Les faux attribués à Arthur Rimbaud
Lettre du Baron de Petdechèvre à son secrétaire au château de Saint-Magloire
Versailles, 9 septembre 1871

La France est sauvée, mon cher Anatole, et vous avez bien raison de dire que j'y ai grandement contribué. Mon discours - je devrais dire notre discours - n'a pu trouver place dans la fameuse discussion, mais j'en ai prononcé dans le couloir, au milieu de nos amis, l'entraînante péroraison. Ils hésitaient... Ils ont voté. Veni, vidi, vici ! J'ai compris cette fois l'influence que je puis exercer un jour sur certains groupes parlementaires. Du reste, j'en avais eu le pressentiment, à mon dernier congé, lorsque ma blonde et intelligente Sidonie, assistant à notre répétition, s'écria : "Papa ! tu me fais je ne sais quoi quand tu te prends au sérieux !" Tu me fais je ne sais quoi !... O adorable aveu ! Je portais dans ce jeune coeur le trouble de l'éloquence, et ce trouble est le précurseur de la persuasion. (Répétez ma phrase au curé, en faisant le mistigri.) Donc la France est sauvée, la noblesse est sauvée, la religion est sauvée, nous sommes constituants !

Quand constituerons-nous ? Quand il nous plaira, messieurs. - Et monsieur Thiers ? me direz-vous. - Monsieur Thiers ! peuh ! que serait-il sans nous ? Aussi s'est-il rallié à notre proposition, donnant le bout de ses doigts à baiser aux républicains, et nous prenant le cou pour nous dire à l'oreille : "Patience ! vous serez rois !" - Et la gauche ? - La gauche !... qu'est-ce que c'est que ça, la gauche ? Voyons, Anatole, si ça ne se croyait pas constituant, est-ce que ça resterait avec les constituants ? On se fait de fausses idées de ces gens-là.
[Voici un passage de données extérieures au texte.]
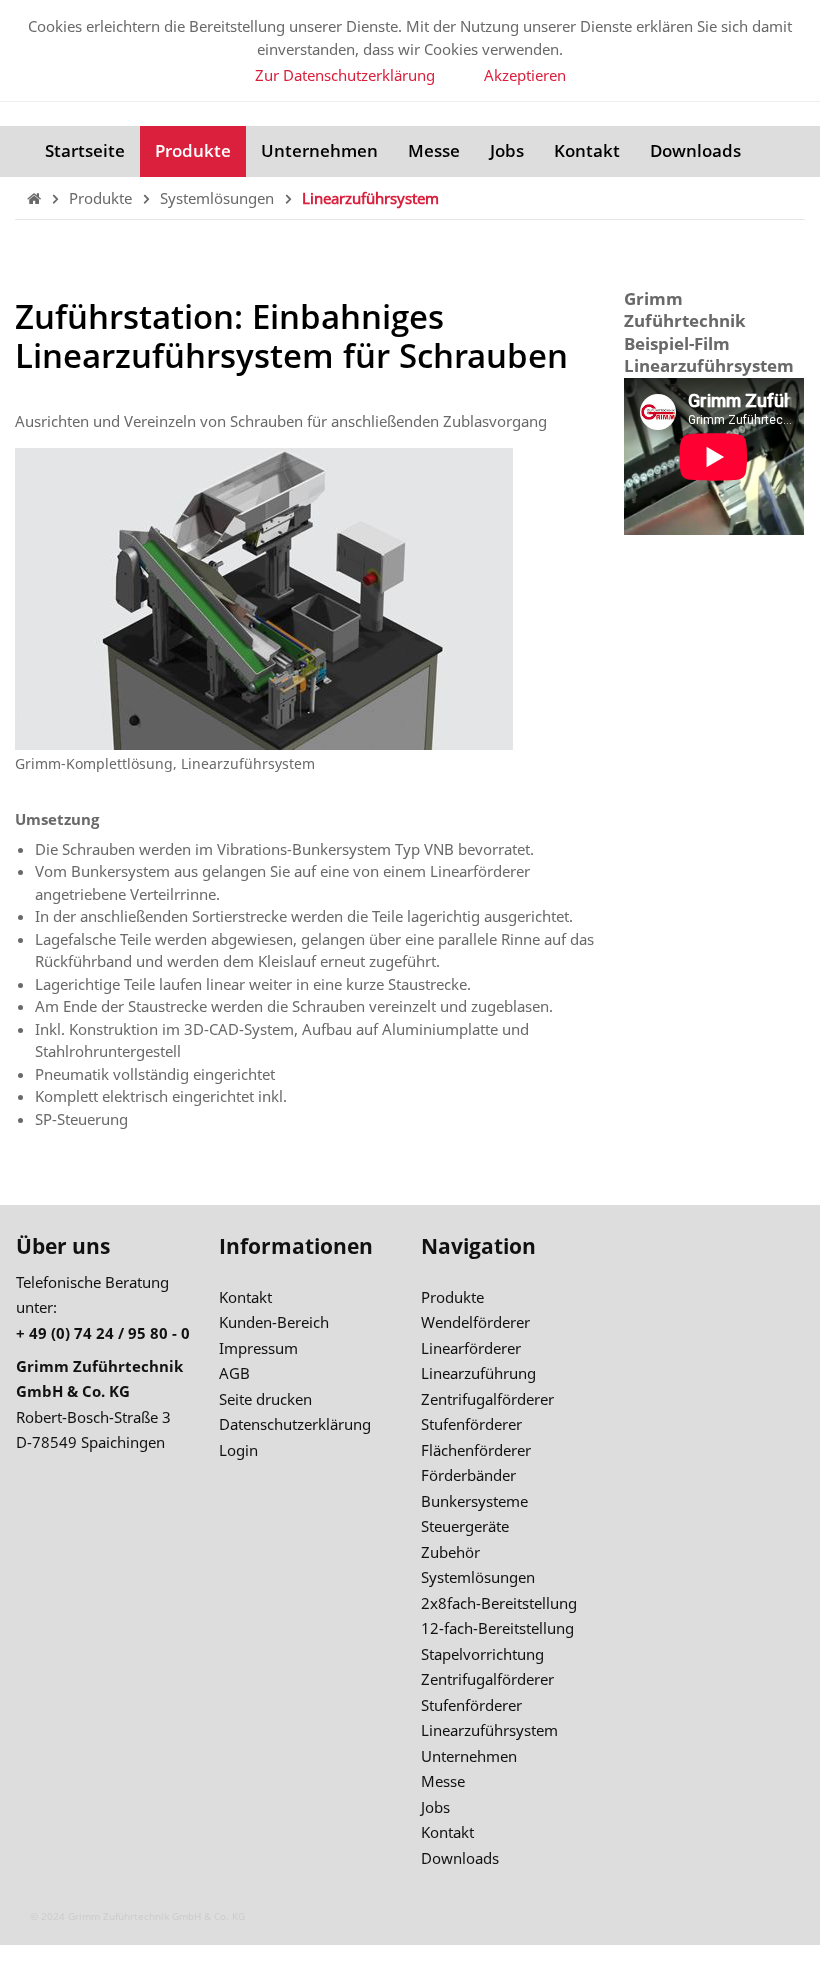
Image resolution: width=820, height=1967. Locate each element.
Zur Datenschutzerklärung (345, 75)
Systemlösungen (219, 198)
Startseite (85, 150)
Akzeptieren (525, 75)
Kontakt (587, 150)
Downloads (695, 150)
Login (238, 1450)
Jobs (507, 150)
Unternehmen (319, 150)
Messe (434, 150)
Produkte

Ils sont en somme beaucoup plus accommodants qu'on ne pense. Les vieux se convertissent et se frappent la poitrine à la tribune et à la Cour d'assises ; ils ont la manie des confessions publiques qui discréditent le pénitent et peuvent déconsidérer le parti. Les jeunes ont de l'ambition et se tiennent prêts à tout évènement. Il y a bien quelques braillards qui soulèvent de ridicules tempêtes autour de la tribune, mais c'est nous qui brandissons les tonnerres, et les braillards qui voudront lutter jusqu'au bout mourront de phtisie laryngée.

Il faut que nous nous reposions maintenant ; nous l'avons bien gagné, ce repos qu'on veut nous mesurer parcimonieusement. Nous avons réorganisé une armée, bombardé Paris, écrasé l'insurrection, fusillé les insurgés, jugé leurs chefs, établi le pouvoir constituant, berné la République, préparé un ministère monarchiste et fait quelques lois qu'on refera tôt ou tard. - Ce n'était pas pour faire des lois que nous étions venus à Versailles ! On est homme, Anatole, avant d'être législateur. On n'a pas fait ses foins, on veut faire au moins ses vendanges.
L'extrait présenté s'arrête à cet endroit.